--- Data lines ---

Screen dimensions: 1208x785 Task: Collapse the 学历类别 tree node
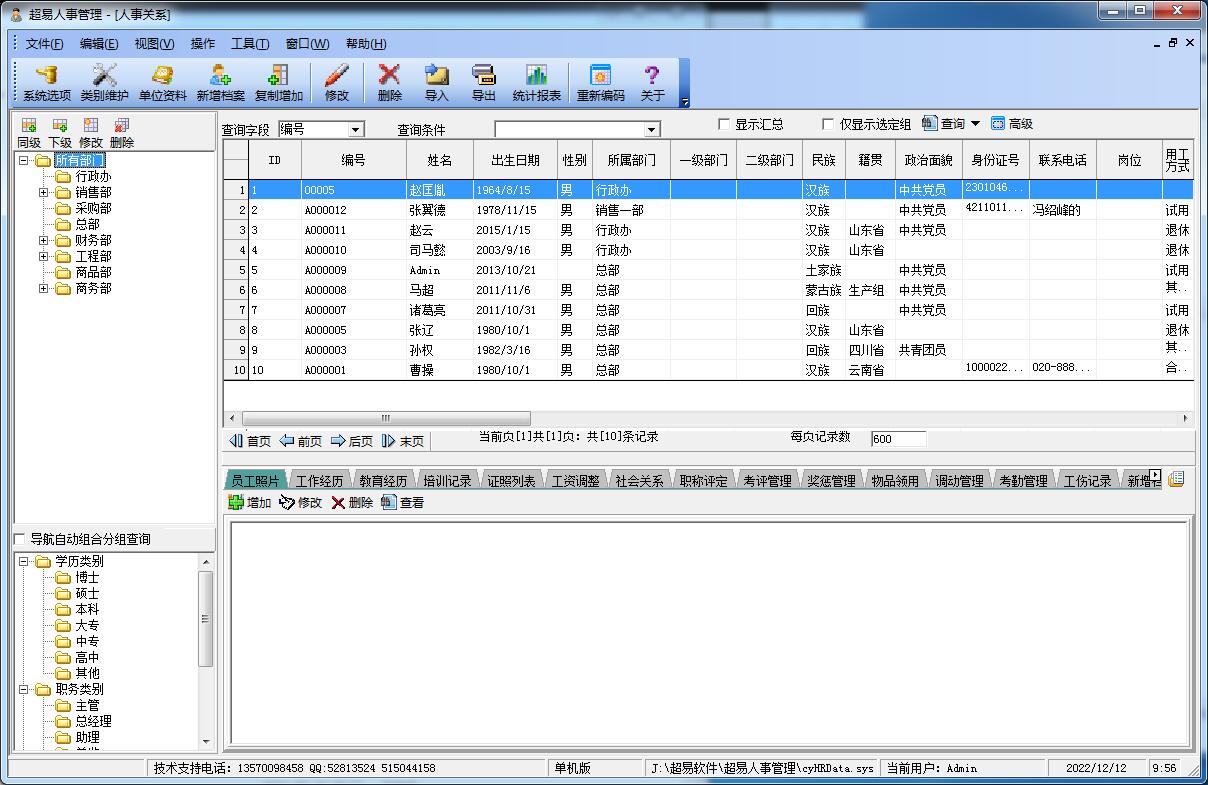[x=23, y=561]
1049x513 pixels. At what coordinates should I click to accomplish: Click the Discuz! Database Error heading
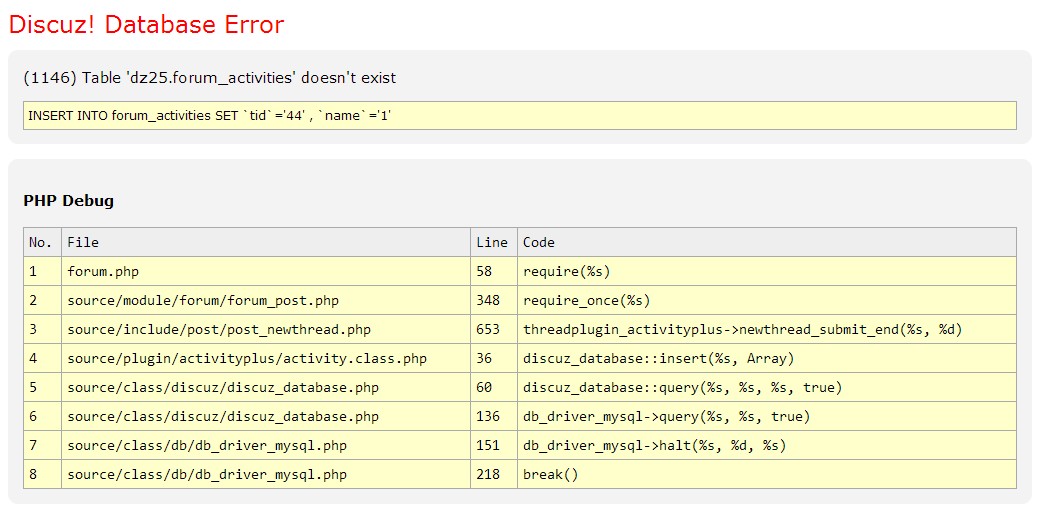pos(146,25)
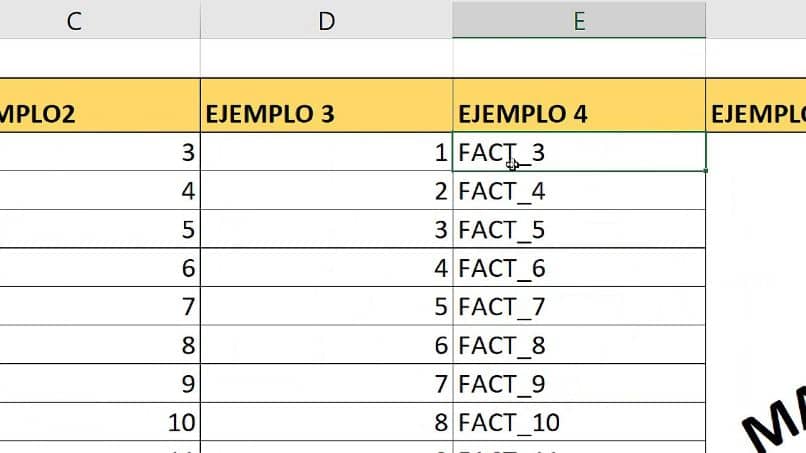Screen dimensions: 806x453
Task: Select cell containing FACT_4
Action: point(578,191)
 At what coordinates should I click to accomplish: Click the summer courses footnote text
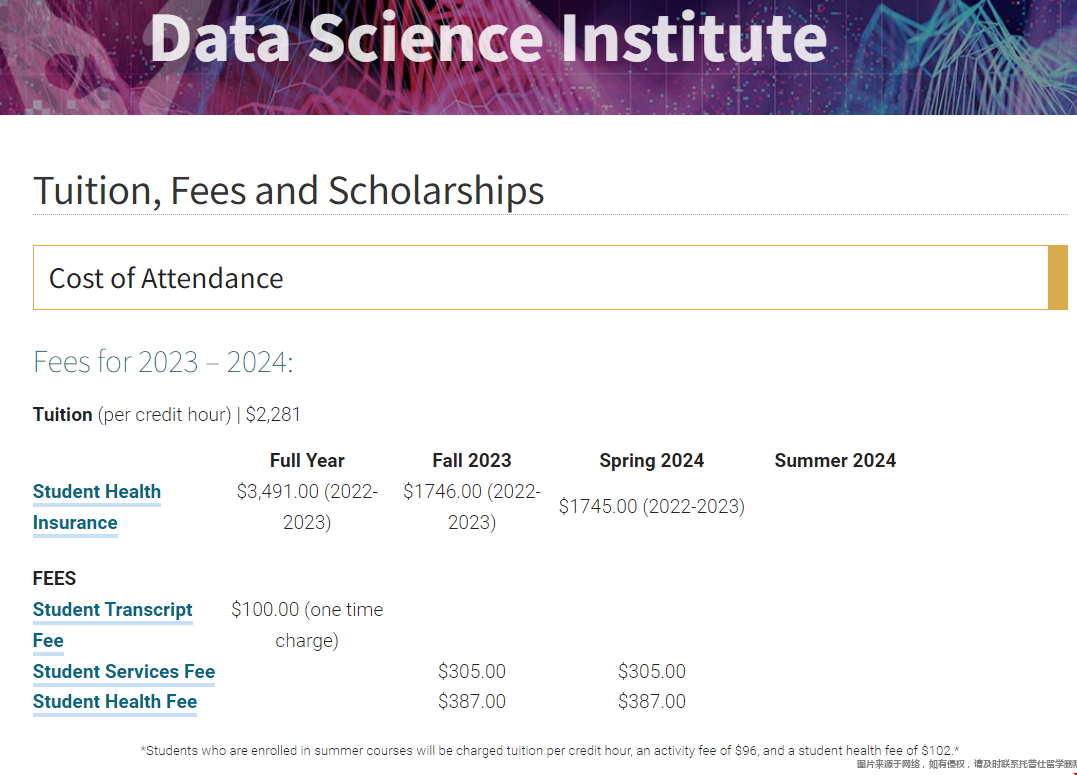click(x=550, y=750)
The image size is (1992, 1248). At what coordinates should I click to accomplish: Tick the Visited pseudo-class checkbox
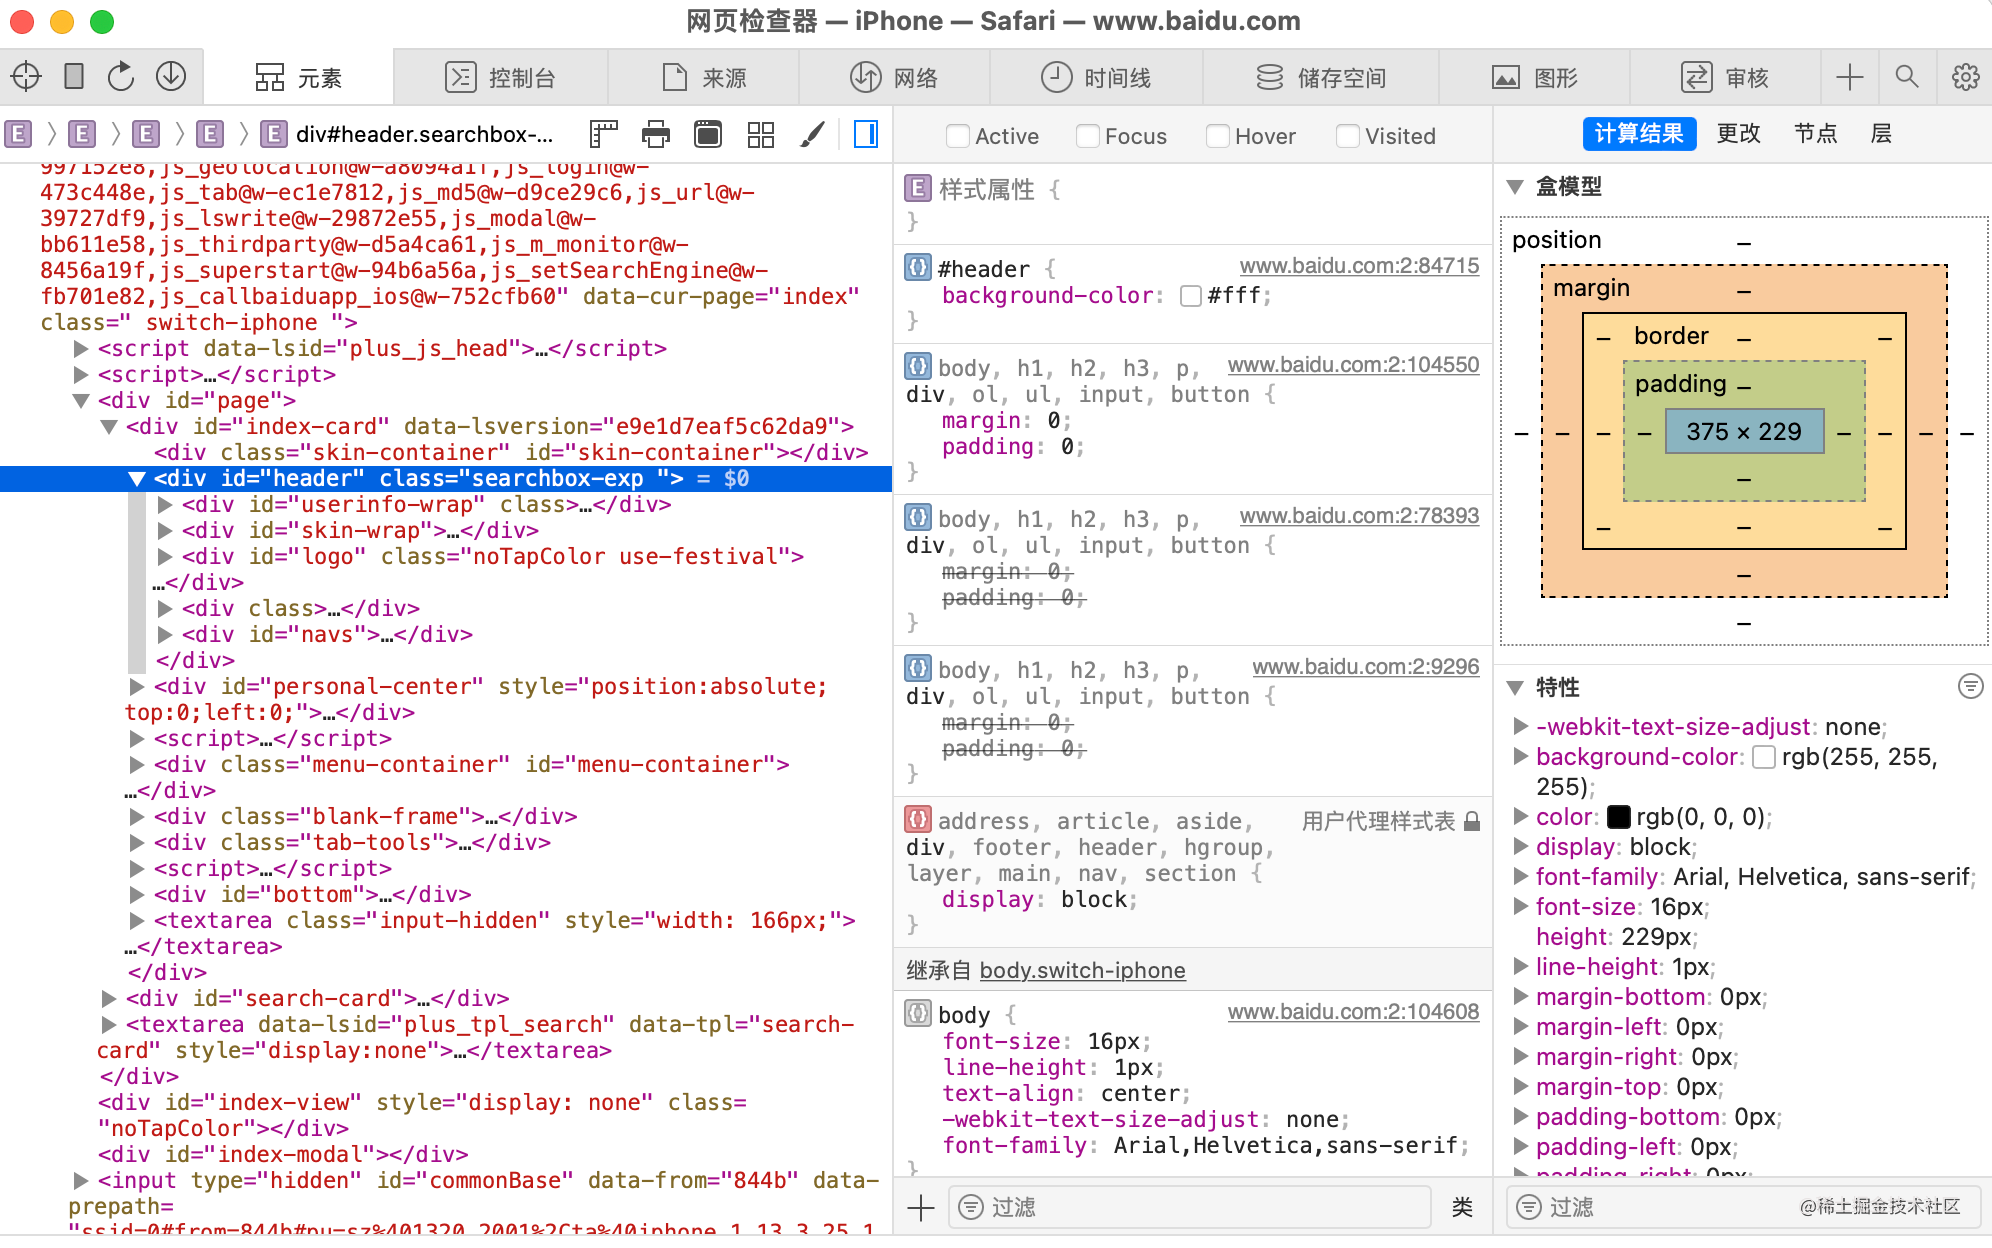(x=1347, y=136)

---

» **Stated goal**
Please pick out each line in the entries above that contains the word "should", and copy those lines out.

» **Complete answer**
1049x513 pixels. At what coordinates should I click to accomplish: Click the Discuz! Database Error heading
 At what coordinates should I click to accomplish: Click the summer courses footnote text
The image size is (1992, 1248). At what coordinates should I click to accomplish: Tick the Visited pseudo-class checkbox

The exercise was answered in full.